When a separate bill was proposed in 2021 that began the legislative process leading to the change, lawmakers said the provision was needed to modernize the military's leave policy to make it similar to federal agencies, as well as large corporate employers.

"Parental leave for military service members is absurdly out of touch and outdated when compared to federal benefits and options provided by many private, large employers," Rep. Jackie Speier, D-Calif., said when introducing the proposal in May 2021 alongside Sen. Tammy Duckworth, D-Ill.

This past June, Military.com reported that the Defense Department published a policy on Reserve Component Military Leave, ordering the service branches to allow mothers paid authorized absences in lieu of inactive duty for training, also known as IDT, for the equivalent of three weekends.
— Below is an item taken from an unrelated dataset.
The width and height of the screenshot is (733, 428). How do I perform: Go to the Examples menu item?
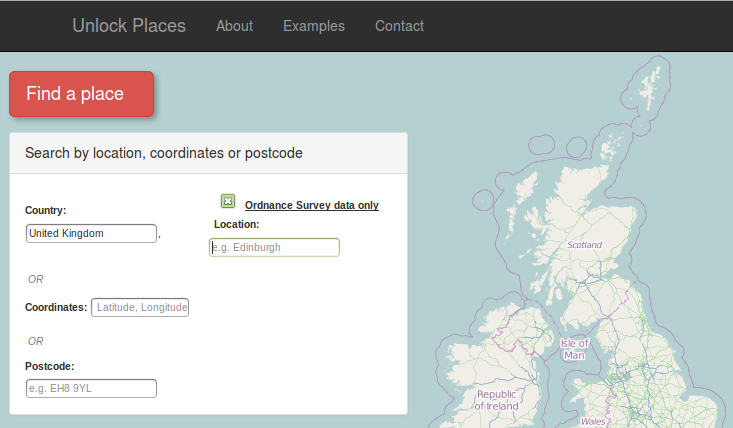coord(314,26)
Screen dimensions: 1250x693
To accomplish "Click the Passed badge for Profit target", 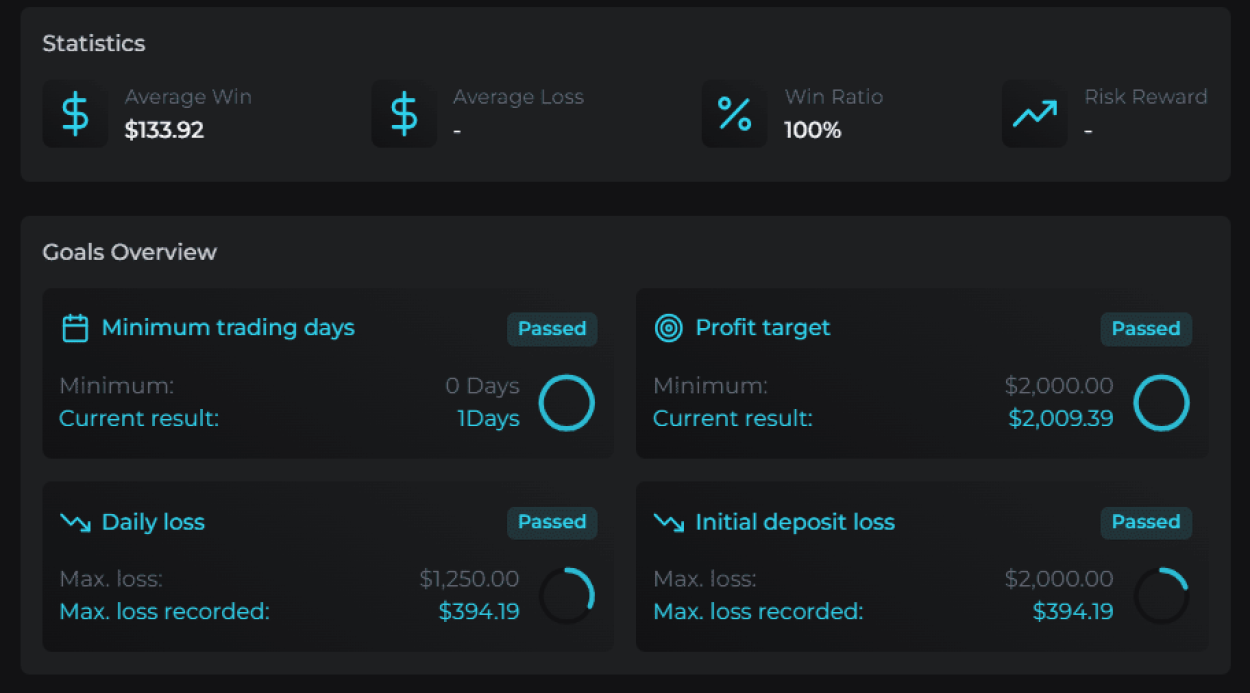I will 1146,329.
The reserve policy went into effect June 9 but was not retroactive, Military.com reported.

Moms who gave birth between Jan. 1, 2021, and June 8, 2022, were left with unpaid maternity leave and no accrual of retirement points for those weekends.

It's not yet clear whether the Department of Defense's paternal leave policies will be retroactive for military families who gave birth to or adopted and fostered children since the 2022 NDAA was passed.

"Until the policy is set, we do not know if there will be any related retroactive pay," Dietz told Military.com.

-- Patricia Kime contributed to this report,

-- Thomas Novelly can be reached at thomas.novelly@military.com. Follow him on Twitter @TomNovelly.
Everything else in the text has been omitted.